Il Pineto si accontenta del pareggio dopo un tempo giocato in dieci

2 Settembre 2019

PINETO. Esordio senza reti per il Pineto, che impatta 0-0 in casa contro il Fiuggi. Gara sofferta per i biancazzurri, costretti in inferiorità numerica per tutto l'arco della ripresa a causa dell'espu...

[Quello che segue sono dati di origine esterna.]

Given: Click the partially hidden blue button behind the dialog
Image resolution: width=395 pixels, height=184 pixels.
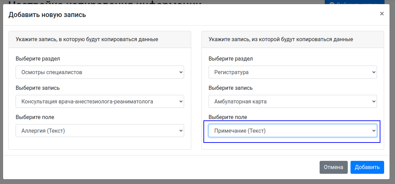Looking at the screenshot, I should (x=357, y=2).
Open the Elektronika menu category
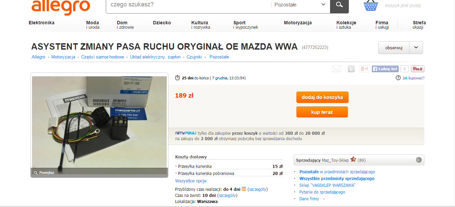 click(x=41, y=23)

PINETO. Esordio senza reti per il Pineto, che impatta 0-0 in casa contro il Fiuggi. Gara sofferta per i biancazzurri, costretti in inferiorità numerica per tutto l'arco della ripresa a causa dell'espulsione di Nazari prima dell'intervallo. Primo tempo avaro di emozioni, con le due squadre che non riescono ad alzare i ritmi. Sulle fasce provano a fare movimento Alessandro da una parte e Ciarcelluti dall'altra, senza tuttavia riuscire a creare apprensione dalle parti di La Gorga, con gli esterni imprecisi nel dettare l'ultimo passaggio. Dall'altra parte neppure il Fiuggi si fa apprezzare per brillantezza, con l'unica occasione che capita poco prima della mezz'ora sui piedi di D'Andrea. Pesano le numerose assenze soprattutto nelle fila dei padroni di casa, con Epifani costretto a rinunciare, oltre che agli squalificati Pepe e Shiba, anche agli infortunati Cissè, D'Angelo e Sarritzu.
La gara stenta a decollare e si accende solo nel finale di tempo, quando D'Andrea lancia centralmente Forgione che viene contrastato fallosamente al limite dell'area da Nazari. Il centrale, già ammonito, rimedia il secondo giallo finendo anzitempo sotto la doccia. Epifani corre ai ripari ridisegnando la squadra: il tecnico accentra Della Quercia e inserisce a tutta fascia il giovane Perini sulla sinistra. Nonostante l'uomo in meno, la strigliata di Epifani negli spogliatoi deve aver fatto bene ai biancazzurri che nella ripresa appaiono maggiormente propositivi in avanti e, al 5', confezionano la prima vera azione corale della partita, portando Stefano Amadio alla conclusione, respinta con i pugni dall'estremo laziale. Il numero uno ospite si fa trovare pronto anche al 10', neutralizzando la bordata da fuori area di Pippi. Stanchezza e inferiorità numerica, alla lunga, si fanno sentire sulle gambe dei biancazzurri, che rischiano a cavallo della mezz'ora, quando Tassoni in tuffo lambisce il palo alla sinistra di Remo Amadio. Tra gli ospiti a fare la differenza nella ripresa è Manfrellotti che, entrato a gara in corso, crea grossi pericoli, esaltando nel finale, con una pregevole rovesciata, le doti di un superlativo Remo Amadio che, con un intervento da vero numero uno, tiene a galla i biancazzurri.
«Sapevamo sarebbe stata una partita difficile per via delle tante defezioni e dei carichi della preparazione che ancora incidono sulle gambe», dichiara Massimo Epifani, «ciò che non ammetto e su cui non passo sopra è rimediare un cartellino giallo in maniera così leggera, perché significa lasciare alla prima di campionato la squadra in difficoltà per tutto il secondo tempo. Paradossalmente», continua il tecnico, «abbiamo approcciato meglio la ripresa e, se avessimo giocato in undici, forse avremmo anche potuto portare a casa l'intera posta in palio. Prendiamo questo punto e pensiamo ora alla partita con il Chieti, che sappiamo già di dover affrontare con diverse defezioni». «Questo era un buon banco di prova per misurare le nostre capacità contro una squadra ben organizzata», dichiara soddisfatto il tecnico laziale Giuseppe Incocciati, «i ragazzi hanno risposto bene e potevamo fare nostra, con merito, la gara. Forse avremmo dovuto proporci con maggior convinzione, ma in alcune circostanze è stato bravo il loro portiere».